Tony Stewart’s retirement tour begins not with a chance to win the Daytona 500, but a fractured back that has him sidelined indefinitely.

Jeff Curry/Getty Images

The final season was supposed to be a celebration. An appreciative way to say farewell to a legend, who helped revolutionize NASCAR to the unquestioned preeminent form of motor sport in North America and second only to Formula One worldwide.

No, Tony Stewart didn't want the 2016 Sprint Cup season to turn into one prolonged retirement party. Having to endure the pomp-and-circumstance that Jeff Gordon went through on nearly a weekly basis last season just doesn't mesh with Stewart's personality.

Despite his wishes, though, Stewart was most certainly going to be subjected to some form of commemorative tribute along the way. Maybe not Kentucky bourbon, a track named after him or a pair of Shetland ponies, all of which Gordon received, but there would events held in Stewart's honor.

If he had his druthers, Stewart wanted his last season as a full-time NASCAR driver to be about having fun. A characteristic too frequently absent in recent years, as he dealt with serious injury, tragedy and a noticeable performance decline.

One specific goal was to win the Daytona 500, NASCAR's marquee event that has become Stewart's personal white whale. He had come close in 17 attempts, but just as the "Great American Race" had once vexed Dale Earnhardt, Stewart couldn't reach Victory Lane despite winning every other race Daytona International Speedway hosted.

Whether Stewart, currently immersed in a career-long winless streak spanning 77 races, was still capable of challenging for victories was open to debate.

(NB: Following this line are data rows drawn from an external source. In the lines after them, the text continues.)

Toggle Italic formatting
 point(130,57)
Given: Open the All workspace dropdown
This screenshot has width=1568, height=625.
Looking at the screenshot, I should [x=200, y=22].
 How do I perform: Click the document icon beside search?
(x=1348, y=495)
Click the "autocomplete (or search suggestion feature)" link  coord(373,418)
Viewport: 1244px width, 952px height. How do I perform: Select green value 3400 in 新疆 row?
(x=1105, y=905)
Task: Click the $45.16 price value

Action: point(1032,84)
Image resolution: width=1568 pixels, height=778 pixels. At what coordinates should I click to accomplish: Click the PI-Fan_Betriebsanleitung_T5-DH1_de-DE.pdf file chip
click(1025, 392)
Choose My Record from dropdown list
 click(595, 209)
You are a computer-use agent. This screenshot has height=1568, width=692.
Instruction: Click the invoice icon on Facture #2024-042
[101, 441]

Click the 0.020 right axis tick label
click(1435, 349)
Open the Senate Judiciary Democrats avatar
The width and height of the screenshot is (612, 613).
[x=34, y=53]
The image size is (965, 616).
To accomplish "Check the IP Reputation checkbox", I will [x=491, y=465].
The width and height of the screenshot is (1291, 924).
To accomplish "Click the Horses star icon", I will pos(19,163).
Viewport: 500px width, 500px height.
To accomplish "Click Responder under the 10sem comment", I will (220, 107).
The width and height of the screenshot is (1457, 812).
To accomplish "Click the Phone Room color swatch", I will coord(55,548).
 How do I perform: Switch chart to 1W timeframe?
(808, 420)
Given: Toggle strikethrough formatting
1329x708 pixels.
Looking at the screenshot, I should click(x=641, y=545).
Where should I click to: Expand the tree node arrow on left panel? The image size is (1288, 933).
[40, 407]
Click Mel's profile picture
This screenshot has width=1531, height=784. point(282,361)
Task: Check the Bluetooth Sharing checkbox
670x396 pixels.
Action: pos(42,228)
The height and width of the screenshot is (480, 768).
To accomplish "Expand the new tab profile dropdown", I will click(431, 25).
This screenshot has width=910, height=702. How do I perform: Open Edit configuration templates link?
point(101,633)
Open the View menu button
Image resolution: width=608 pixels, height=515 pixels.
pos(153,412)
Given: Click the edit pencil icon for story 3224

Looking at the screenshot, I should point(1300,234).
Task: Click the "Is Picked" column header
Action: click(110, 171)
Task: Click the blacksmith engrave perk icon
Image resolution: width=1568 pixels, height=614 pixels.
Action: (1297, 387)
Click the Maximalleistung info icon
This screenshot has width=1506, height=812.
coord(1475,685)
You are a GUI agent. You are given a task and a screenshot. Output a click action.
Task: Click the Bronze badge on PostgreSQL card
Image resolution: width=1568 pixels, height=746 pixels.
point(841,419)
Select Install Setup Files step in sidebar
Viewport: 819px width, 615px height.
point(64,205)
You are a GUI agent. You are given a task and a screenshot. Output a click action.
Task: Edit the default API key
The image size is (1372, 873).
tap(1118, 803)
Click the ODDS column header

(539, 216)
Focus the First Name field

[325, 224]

"If it's a terrible year, I'm not going to sit there and go, ‘Wow, that defined my career,' because the stats will show what we did over 18 years," Stewart said Jan. 21 during NASCAR's preseason media tour. "I think no matter how the season goes, I'm going to be able to say I had a successful run in the Sprint Cup Series."

But whatever opportunities to have fun that existed previously have diminished greatly with the with the news Stewart will be sidelined an indefinite amount of time after suffering a burst fracture of his L1 vertebra while driving a dune buggy last Sunday.

Stewart will not be driving the No. 14 car at Daytona nor anytime soon thereafter. The injury is serious enough that his return will likely be measured in months, not weeks. A once joyous season-long celebration has suddenly turned into a somber affair.

And the dramatic shift in tones is somewhat appropriate considering all that Stewart has experienced in recent years where his activities away from NASCAR have outshone anything he's done on a stock car track.

Since August 2013, there have been two high-profile incidents involving Stewart behind the wheel of a sprint car. The first saw him break his right leg in two places, causing him to miss the final 15 races of the NASCAR schedule. The second came the following year when he struck and killed a driver during a dirt race in Upstate New York.

The latest calamity didn't have Stewart driving a high-powered sprint car on some dusty track, but a high-powered dune buggy through the California/Arizona desert. And although drivers are permitted extracurricular activities, high-risk behavior carries potential devastating consequences of which Stewart is quite familiar with, as for the third time in four years he will miss NASCAR races due to an avoidable situation.

"The dunes are unpredictable and you can land harder on some spots than others," Greg Biffle said on SiriusXM Radio on Wednesday night.  "I tell you what, I've knocked the wind out of myself; I've thought I'd broke my tailbone or back before. I don't know exactly Tony's situation or exactly what happened, but it can be done."

Biffle took part in Stewart's dune-buggying excursion, and contends drivers cannot "live in a bubble" and "things happen." And he's right: accidents sometimes do occur no matter what measures are taken to protect oneself.

No one is going to tell the perpetually defiant Stewart what he can or cannot do in his free time. He's very much his own man who gives little regard as to what others think about his choices. If he's willing to accept the repercussions, then who are you to say otherwise -- even if bad things seemingly have a way of ensnaring him as of late.

In this instance the fallout entails a retirement tour that will begin not with a chance to finally win the Daytona 500, but trip to the emergency room for a fractured back. An injury that was self-inflicted and entirely preventable.